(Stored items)
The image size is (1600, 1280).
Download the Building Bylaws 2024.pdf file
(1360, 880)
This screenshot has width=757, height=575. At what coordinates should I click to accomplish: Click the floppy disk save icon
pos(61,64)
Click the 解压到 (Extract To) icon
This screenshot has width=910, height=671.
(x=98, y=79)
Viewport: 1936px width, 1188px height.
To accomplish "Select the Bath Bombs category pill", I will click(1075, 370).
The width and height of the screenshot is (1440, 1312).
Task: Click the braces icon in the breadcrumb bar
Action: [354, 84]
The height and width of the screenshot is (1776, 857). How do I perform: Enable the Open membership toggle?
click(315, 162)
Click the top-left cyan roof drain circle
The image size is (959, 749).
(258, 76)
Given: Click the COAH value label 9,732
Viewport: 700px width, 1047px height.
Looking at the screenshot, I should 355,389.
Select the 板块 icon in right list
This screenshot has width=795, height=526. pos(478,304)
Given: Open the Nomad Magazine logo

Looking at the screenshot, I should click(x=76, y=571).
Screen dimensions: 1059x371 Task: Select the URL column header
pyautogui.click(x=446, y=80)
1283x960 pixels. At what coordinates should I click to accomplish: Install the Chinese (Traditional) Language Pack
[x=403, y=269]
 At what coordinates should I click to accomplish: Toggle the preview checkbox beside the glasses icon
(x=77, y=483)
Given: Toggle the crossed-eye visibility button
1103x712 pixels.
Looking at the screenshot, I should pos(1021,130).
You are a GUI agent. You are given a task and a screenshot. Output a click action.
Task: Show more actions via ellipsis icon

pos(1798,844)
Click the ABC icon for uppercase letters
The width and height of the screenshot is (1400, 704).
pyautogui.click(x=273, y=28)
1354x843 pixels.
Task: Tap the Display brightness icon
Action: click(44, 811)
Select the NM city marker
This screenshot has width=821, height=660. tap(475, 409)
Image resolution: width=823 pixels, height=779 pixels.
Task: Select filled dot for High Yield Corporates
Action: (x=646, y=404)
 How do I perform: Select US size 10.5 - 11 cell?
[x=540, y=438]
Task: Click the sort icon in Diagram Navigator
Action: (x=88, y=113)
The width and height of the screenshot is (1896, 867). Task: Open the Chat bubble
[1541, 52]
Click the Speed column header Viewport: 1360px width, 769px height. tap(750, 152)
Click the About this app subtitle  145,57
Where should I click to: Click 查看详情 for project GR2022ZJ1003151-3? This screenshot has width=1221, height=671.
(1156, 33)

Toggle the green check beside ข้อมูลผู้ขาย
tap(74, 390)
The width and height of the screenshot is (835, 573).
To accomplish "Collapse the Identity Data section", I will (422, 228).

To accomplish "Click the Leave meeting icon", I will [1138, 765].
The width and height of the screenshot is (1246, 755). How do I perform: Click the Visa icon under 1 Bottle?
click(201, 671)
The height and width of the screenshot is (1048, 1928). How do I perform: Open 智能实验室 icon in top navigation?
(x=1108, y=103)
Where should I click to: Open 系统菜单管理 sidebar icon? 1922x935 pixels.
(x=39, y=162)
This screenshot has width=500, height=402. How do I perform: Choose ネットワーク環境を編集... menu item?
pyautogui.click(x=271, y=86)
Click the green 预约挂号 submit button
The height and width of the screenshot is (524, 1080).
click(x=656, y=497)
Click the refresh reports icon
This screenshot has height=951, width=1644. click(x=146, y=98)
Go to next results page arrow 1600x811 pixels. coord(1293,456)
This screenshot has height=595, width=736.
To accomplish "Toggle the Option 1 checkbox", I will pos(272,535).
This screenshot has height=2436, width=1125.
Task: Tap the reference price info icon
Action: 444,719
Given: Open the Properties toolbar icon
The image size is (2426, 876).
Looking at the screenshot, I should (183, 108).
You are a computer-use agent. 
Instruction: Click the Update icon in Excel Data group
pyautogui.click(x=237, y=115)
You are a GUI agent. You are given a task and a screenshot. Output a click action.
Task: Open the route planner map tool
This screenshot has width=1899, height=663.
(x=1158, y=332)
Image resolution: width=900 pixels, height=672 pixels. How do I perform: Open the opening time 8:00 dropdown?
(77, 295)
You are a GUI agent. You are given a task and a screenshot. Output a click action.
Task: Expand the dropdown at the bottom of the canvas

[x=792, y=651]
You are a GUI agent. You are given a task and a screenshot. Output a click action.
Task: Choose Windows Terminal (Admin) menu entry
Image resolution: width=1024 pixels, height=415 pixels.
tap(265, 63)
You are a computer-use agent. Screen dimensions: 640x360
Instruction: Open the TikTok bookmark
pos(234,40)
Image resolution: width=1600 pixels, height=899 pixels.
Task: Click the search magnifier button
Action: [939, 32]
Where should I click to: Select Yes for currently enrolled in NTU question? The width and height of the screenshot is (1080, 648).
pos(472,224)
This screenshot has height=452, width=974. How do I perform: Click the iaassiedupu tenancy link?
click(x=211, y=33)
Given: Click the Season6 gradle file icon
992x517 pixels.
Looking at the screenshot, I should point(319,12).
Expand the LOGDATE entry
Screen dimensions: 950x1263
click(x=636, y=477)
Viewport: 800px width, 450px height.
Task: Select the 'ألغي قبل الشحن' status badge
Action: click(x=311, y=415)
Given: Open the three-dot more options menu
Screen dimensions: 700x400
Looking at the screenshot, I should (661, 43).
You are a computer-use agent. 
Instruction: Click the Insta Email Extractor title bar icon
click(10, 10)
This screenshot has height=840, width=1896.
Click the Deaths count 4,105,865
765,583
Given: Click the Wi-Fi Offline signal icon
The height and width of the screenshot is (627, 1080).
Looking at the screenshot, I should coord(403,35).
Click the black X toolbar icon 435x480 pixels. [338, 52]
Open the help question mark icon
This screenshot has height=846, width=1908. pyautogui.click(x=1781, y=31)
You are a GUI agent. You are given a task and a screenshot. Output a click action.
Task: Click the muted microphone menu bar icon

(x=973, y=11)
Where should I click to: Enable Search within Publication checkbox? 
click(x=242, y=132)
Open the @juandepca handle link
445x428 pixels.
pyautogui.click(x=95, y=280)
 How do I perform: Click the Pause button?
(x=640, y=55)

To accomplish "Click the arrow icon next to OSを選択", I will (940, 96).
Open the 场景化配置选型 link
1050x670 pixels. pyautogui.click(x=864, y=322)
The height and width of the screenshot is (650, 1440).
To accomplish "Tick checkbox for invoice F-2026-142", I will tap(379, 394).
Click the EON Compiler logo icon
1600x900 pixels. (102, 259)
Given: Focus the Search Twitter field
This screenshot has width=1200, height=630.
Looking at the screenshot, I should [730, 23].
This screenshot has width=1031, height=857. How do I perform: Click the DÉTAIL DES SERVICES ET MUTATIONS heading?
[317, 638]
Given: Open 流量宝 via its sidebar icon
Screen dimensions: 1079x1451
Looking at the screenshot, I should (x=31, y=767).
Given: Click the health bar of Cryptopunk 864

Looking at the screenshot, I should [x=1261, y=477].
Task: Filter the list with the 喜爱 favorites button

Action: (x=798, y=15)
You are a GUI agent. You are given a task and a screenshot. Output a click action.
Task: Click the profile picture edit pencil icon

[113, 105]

**Instructions for the task**. Make a word-for-word copy of the records.

**Task solution**.
The image size is (1600, 1280).
Download the Building Bylaws 2024.pdf file
(1360, 880)
This screenshot has width=757, height=575. At what coordinates should I click to accomplish: Click the floppy disk save icon
pos(61,64)
Click the 解压到 (Extract To) icon
This screenshot has width=910, height=671.
(x=98, y=79)
Viewport: 1936px width, 1188px height.
To accomplish "Select the Bath Bombs category pill", I will click(1075, 370).
The width and height of the screenshot is (1440, 1312).
Task: Click the braces icon in the breadcrumb bar
Action: [354, 84]
The height and width of the screenshot is (1776, 857). How do I perform: Enable the Open membership toggle?
click(315, 162)
Click the top-left cyan roof drain circle
The image size is (959, 749).
(258, 76)
Given: Click the COAH value label 9,732
Viewport: 700px width, 1047px height.
Looking at the screenshot, I should 355,389.
Select the 板块 icon in right list
This screenshot has width=795, height=526. pos(478,304)
Given: Open the Nomad Magazine logo

Looking at the screenshot, I should click(x=76, y=571).
Screen dimensions: 1059x371 Task: Select the URL column header
pyautogui.click(x=446, y=80)
1283x960 pixels. At what coordinates should I click to accomplish: Install the Chinese (Traditional) Language Pack
[x=403, y=269]
 At what coordinates should I click to accomplish: Toggle the preview checkbox beside the glasses icon
(x=77, y=483)
Given: Toggle the crossed-eye visibility button
1103x712 pixels.
Looking at the screenshot, I should pos(1021,130).
You are a GUI agent. You are given a task and a screenshot. Output a click action.
Task: Show more actions via ellipsis icon

pos(1798,844)
Click the ABC icon for uppercase letters
The width and height of the screenshot is (1400, 704).
pyautogui.click(x=273, y=28)
1354x843 pixels.
Task: Tap the Display brightness icon
Action: click(44, 811)
Select the NM city marker
This screenshot has width=821, height=660. tap(475, 409)
Image resolution: width=823 pixels, height=779 pixels.
Task: Select filled dot for High Yield Corporates
Action: (x=646, y=404)
 How do I perform: Select US size 10.5 - 11 cell?
[x=540, y=438]
Task: Click the sort icon in Diagram Navigator
Action: (x=88, y=113)
The width and height of the screenshot is (1896, 867). Task: Open the Chat bubble
[1541, 52]
Click the Speed column header Viewport: 1360px width, 769px height. tap(750, 152)
Click the About this app subtitle  145,57
Where should I click to: Click 查看详情 for project GR2022ZJ1003151-3? This screenshot has width=1221, height=671.
(1156, 33)

Toggle the green check beside ข้อมูลผู้ขาย
tap(74, 390)
The width and height of the screenshot is (835, 573).
To accomplish "Collapse the Identity Data section", I will (422, 228).

To accomplish "Click the Leave meeting icon", I will [1138, 765].
The width and height of the screenshot is (1246, 755). How do I perform: Click the Visa icon under 1 Bottle?
click(201, 671)
The height and width of the screenshot is (1048, 1928). How do I perform: Open 智能实验室 icon in top navigation?
(x=1108, y=103)
Where should I click to: Open 系统菜单管理 sidebar icon? 1922x935 pixels.
(x=39, y=162)
This screenshot has width=500, height=402. How do I perform: Choose ネットワーク環境を編集... menu item?
pyautogui.click(x=271, y=86)
Click the green 预约挂号 submit button
The height and width of the screenshot is (524, 1080).
click(x=656, y=497)
Click the refresh reports icon
This screenshot has height=951, width=1644. click(x=146, y=98)
Go to next results page arrow 1600x811 pixels. coord(1293,456)
This screenshot has height=595, width=736.
To accomplish "Toggle the Option 1 checkbox", I will pos(272,535).
This screenshot has height=2436, width=1125.
Task: Tap the reference price info icon
Action: 444,719
Given: Open the Properties toolbar icon
The image size is (2426, 876).
Looking at the screenshot, I should (183, 108).
You are a computer-use agent. 
Instruction: Click the Update icon in Excel Data group
pyautogui.click(x=237, y=115)
You are a GUI agent. You are given a task and a screenshot. Output a click action.
Task: Open the route planner map tool
This screenshot has width=1899, height=663.
(x=1158, y=332)
Image resolution: width=900 pixels, height=672 pixels. How do I perform: Open the opening time 8:00 dropdown?
(77, 295)
You are a GUI agent. You are given a task and a screenshot. Output a click action.
Task: Expand the dropdown at the bottom of the canvas

[x=792, y=651]
You are a GUI agent. You are given a task and a screenshot. Output a click action.
Task: Choose Windows Terminal (Admin) menu entry
Image resolution: width=1024 pixels, height=415 pixels.
tap(265, 63)
You are a computer-use agent. Screen dimensions: 640x360
Instruction: Open the TikTok bookmark
pos(234,40)
Image resolution: width=1600 pixels, height=899 pixels.
Task: Click the search magnifier button
Action: [939, 32]
Where should I click to: Select Yes for currently enrolled in NTU question? The width and height of the screenshot is (1080, 648).
pos(472,224)
This screenshot has height=452, width=974. How do I perform: Click the iaassiedupu tenancy link?
click(x=211, y=33)
Given: Click the Season6 gradle file icon
992x517 pixels.
Looking at the screenshot, I should point(319,12).
Expand the LOGDATE entry
Screen dimensions: 950x1263
click(x=636, y=477)
Viewport: 800px width, 450px height.
Task: Select the 'ألغي قبل الشحن' status badge
Action: click(x=311, y=415)
Given: Open the three-dot more options menu
Screen dimensions: 700x400
Looking at the screenshot, I should (661, 43).
You are a computer-use agent. 
Instruction: Click the Insta Email Extractor title bar icon
click(10, 10)
This screenshot has height=840, width=1896.
Click the Deaths count 4,105,865
765,583
Given: Click the Wi-Fi Offline signal icon
The height and width of the screenshot is (627, 1080).
Looking at the screenshot, I should coord(403,35).
Click the black X toolbar icon 435x480 pixels. [338, 52]
Open the help question mark icon
This screenshot has height=846, width=1908. pyautogui.click(x=1781, y=31)
You are a GUI agent. You are given a task and a screenshot. Output a click action.
Task: Click the muted microphone menu bar icon

(x=973, y=11)
Where should I click to: Enable Search within Publication checkbox? 
click(x=242, y=132)
Open the @juandepca handle link
445x428 pixels.
pyautogui.click(x=95, y=280)
 How do I perform: Click the Pause button?
(x=640, y=55)

To accomplish "Click the arrow icon next to OSを選択", I will (940, 96).
Open the 场景化配置选型 link
1050x670 pixels. pyautogui.click(x=864, y=322)
The height and width of the screenshot is (650, 1440).
To accomplish "Tick checkbox for invoice F-2026-142", I will tap(379, 394).
Click the EON Compiler logo icon
1600x900 pixels. (102, 259)
Given: Focus the Search Twitter field
This screenshot has width=1200, height=630.
Looking at the screenshot, I should [730, 23].
This screenshot has width=1031, height=857. How do I perform: Click the DÉTAIL DES SERVICES ET MUTATIONS heading?
[317, 638]
Given: Open 流量宝 via its sidebar icon
Screen dimensions: 1079x1451
Looking at the screenshot, I should (x=31, y=767).
Given: Click the health bar of Cryptopunk 864

Looking at the screenshot, I should [x=1261, y=477].
Task: Filter the list with the 喜爱 favorites button

Action: (x=798, y=15)
You are a GUI agent. You are given a task and a screenshot. Output a click action.
Task: Click the profile picture edit pencil icon

[113, 105]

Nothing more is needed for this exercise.